Other possibilities have included Cole Field House, the Comcast Center and an outdoor ceremony at Blair, but each has significant obstacles. The best option, in fact, isn't even on the table. Jericho City of Praise, a Hyattsville church that frequently housed Blair commencement ceremonies in past years, has more than enough space and is easily accessible. But Dr. Weast's 2005 decision to forbid schools from using the venue forced Blair and other large county schools into this unsustainable situation.

From the start, Dr. Weast's reasoning was flawed. The pretense that the church might offend county families is understandable but unnecessary – the venue has gained vocal support from the vast majority of Blazers in PTSA-conducted surveys. And DAR Constitution Hall's troubled racial legacy (the organization infamously refused to allow black singer Marian Anderson to perform in 1939) is already an offensive reputation.

The real motivation for such reticence to allow graduation at Jericho City of Praise, though, seems less ideological than pragmatic. Dr. Weast fears litigation that the venue could bring, and with good reason, considering the threats that interest groups like Americans United for Separation of Church and State have made against the county. But recent judicial precedent provides clear evidence that such a lawsuit would be without grounds. A federal judge in Connecticut ruled this May that public schools could not hold graduation at churches if there were other viable options in terms of size, cost and location. And in this case, there clearly are no comparable alternatives.

One of the principal reasons for that lack of choices is a failure to fund. It's understandable that county allotments to schools for commencement ceremonies would be reduced during recessionary years. But it makes absolutely no sense to provide each school with the same amount of money, as MCPS does currently. Each school receives $5,000, despite the fact that some county high schools have roughly half the number of seniors that Blair does. That comes out to a nearly $20 disparity in per-student funding, which is both discriminatory and nonsensical. It also renders more expensive facilities, like the Comcast Center, entirely out of the question.

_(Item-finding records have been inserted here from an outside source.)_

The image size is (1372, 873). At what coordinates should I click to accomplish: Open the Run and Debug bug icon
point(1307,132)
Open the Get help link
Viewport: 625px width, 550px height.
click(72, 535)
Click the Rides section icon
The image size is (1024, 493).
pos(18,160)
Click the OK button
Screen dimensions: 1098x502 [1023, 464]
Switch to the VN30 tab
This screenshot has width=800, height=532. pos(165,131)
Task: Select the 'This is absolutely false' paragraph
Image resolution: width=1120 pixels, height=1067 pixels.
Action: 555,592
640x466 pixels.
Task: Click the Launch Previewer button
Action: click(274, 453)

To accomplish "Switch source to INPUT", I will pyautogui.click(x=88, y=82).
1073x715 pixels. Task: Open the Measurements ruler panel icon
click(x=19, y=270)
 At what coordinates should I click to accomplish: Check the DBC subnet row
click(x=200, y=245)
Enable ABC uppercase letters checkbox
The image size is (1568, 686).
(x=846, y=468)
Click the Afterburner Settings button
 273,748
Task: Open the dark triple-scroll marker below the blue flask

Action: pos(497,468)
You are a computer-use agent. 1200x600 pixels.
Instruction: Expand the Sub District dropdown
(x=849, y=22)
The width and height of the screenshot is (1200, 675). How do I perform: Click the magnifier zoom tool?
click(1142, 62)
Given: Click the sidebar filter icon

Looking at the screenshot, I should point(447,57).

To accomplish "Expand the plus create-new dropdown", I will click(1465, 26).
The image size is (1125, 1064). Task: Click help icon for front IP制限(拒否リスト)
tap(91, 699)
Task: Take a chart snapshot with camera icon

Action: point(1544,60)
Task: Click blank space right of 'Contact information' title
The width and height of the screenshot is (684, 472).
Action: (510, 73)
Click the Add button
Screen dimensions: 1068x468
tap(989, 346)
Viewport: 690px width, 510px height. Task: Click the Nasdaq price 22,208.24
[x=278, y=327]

It may be too late to change the venue for the current senior class, but future grades should fight hard to restore their graduation to the only place that makes sense. We consider the separation of church and state an essential tenet, but graduation at this church does not threaten its maintenance. Dr. Weast needs to provide Blair with sufficient funding or loosen his stance on church graduation; since economic constraints have ruled out the former, the resistance to Jericho City of Praise is impractical at best and detrimental at worst.